Foi quando conheceu Ingrid Silva, famosa bailarina carioca que morava também na Big Apple. "Eu a conheci depois de fazer uma aula dela. Ela me chamou para cuidar da filha de três meses, que também se chamava Laura. Aí, no terceiro ano, fui morar com uma colega minha. E foi bom porque íamos para a escola juntas. Tínhamos a mesma rotina".

Nessa época, começou a se destacar na Joffrey, vencendo o preconceito de professores e colegas. "Eles não vão olhar para a menina negra do Brasil que chegou lá do nada. Mas sou muito cabeça dura. Se eu faço uma coisa, quero ser sempre a melhor. Até mesmo quando eu limpo a casa. Você pode ver pelo chão que ela fica impecável", define.

Ao final das aulas, Laura ia para outro estúdio e continuava a estudar, com o claro objetivo de ser notada pelos professores. O resultado não demorou, sendo selecionada para os papéis principais, além de estampar a propaganda da escola. "A dança é muito competitiva. Tinha muita menina lá que me olhava de cima a baixo, chegando a parar de falar comigo".

Apesar, de pouco a pouco, ter o trabalho reconhecido em Nova York, a insegurança tomou conta dela ao se formar, em maio de 2023, e ficar sem saber se poderia continuar nos Estados Unidos ou se teria que voltar para o Brasil. Foi quando a porta se abriu na Visceral, na fria Chicago.

“Foi uma benção. Agora tenho o meu security number, que é como se fosse o CPF, para poder receber (salário). Todo mundo é bem família aqui. Mas não é fácil. Tem muitos dias que fico cansada, até por estar longe da família. E dança, se você não querer, não dará certo. Felizmente as coisas foram de desdobramento e pude achar os meus caminhos”, comemora.

Apesar de continuar a “trabalhar demais da conta”, deixando escapar uma expressão bem mineira, ela já encontra tempo para se divertir. “É importante para a dança. É importante ser gente também. Agora que o clima está bom, dá para ir para uma baladinha e relaxar. Só perto de show que não (pode). Aí tem que ficar focada”.
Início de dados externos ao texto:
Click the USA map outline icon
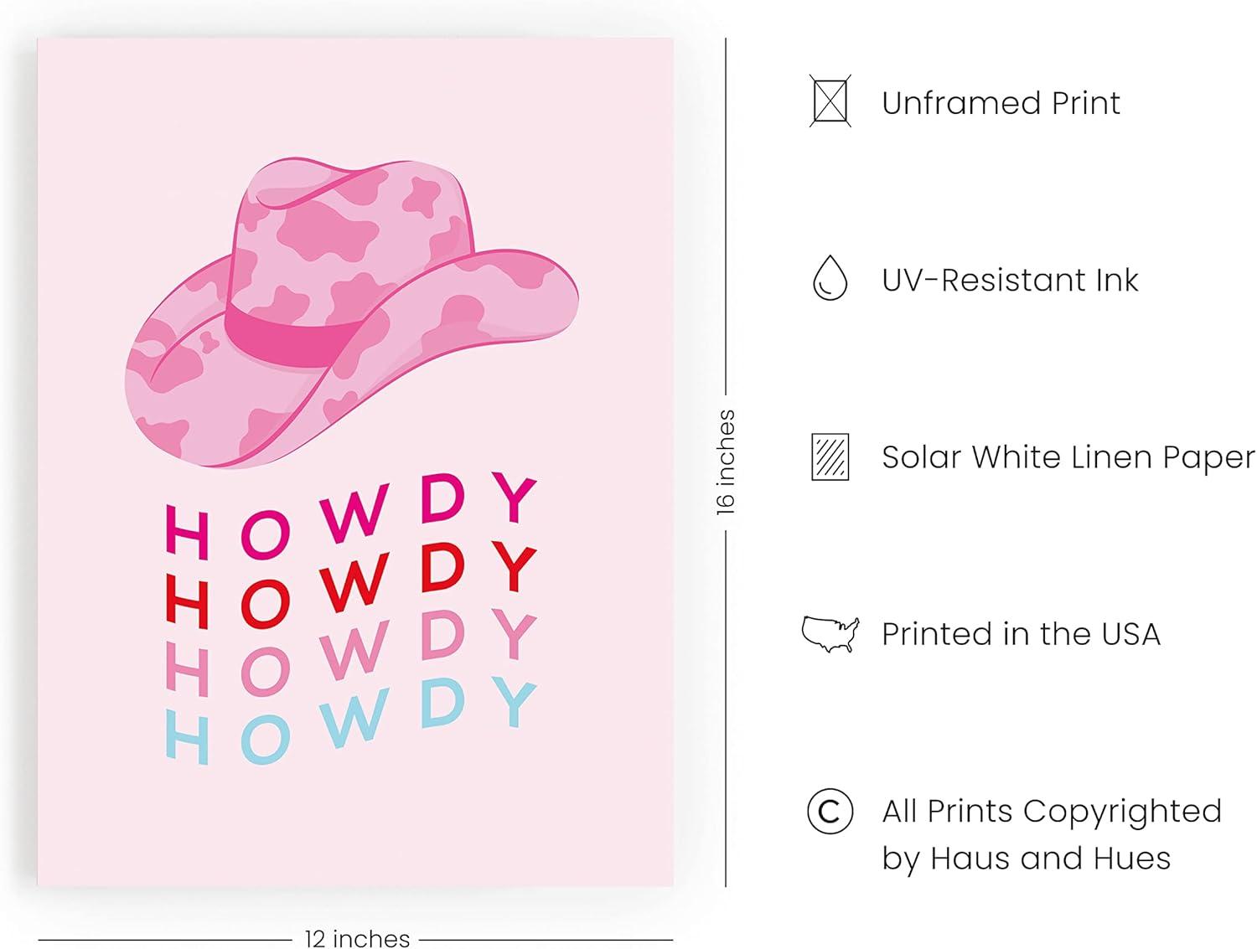Screen dimensions: 1257x949 pyautogui.click(x=830, y=634)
Embora tenha voltado para Belo Horizonte só uma vez, em dezembro do ano passado, Laura não pensa em retornar ao Brasil como dançarina. Ela vê o bom momento profissional e tem outros sonhos para serem realizados. “Quero me estabelecer aqui, ter uma base aqui. Em cinco anos nos Estados Unidos, tive mais oportunidade do que todo tempo no Brasil”.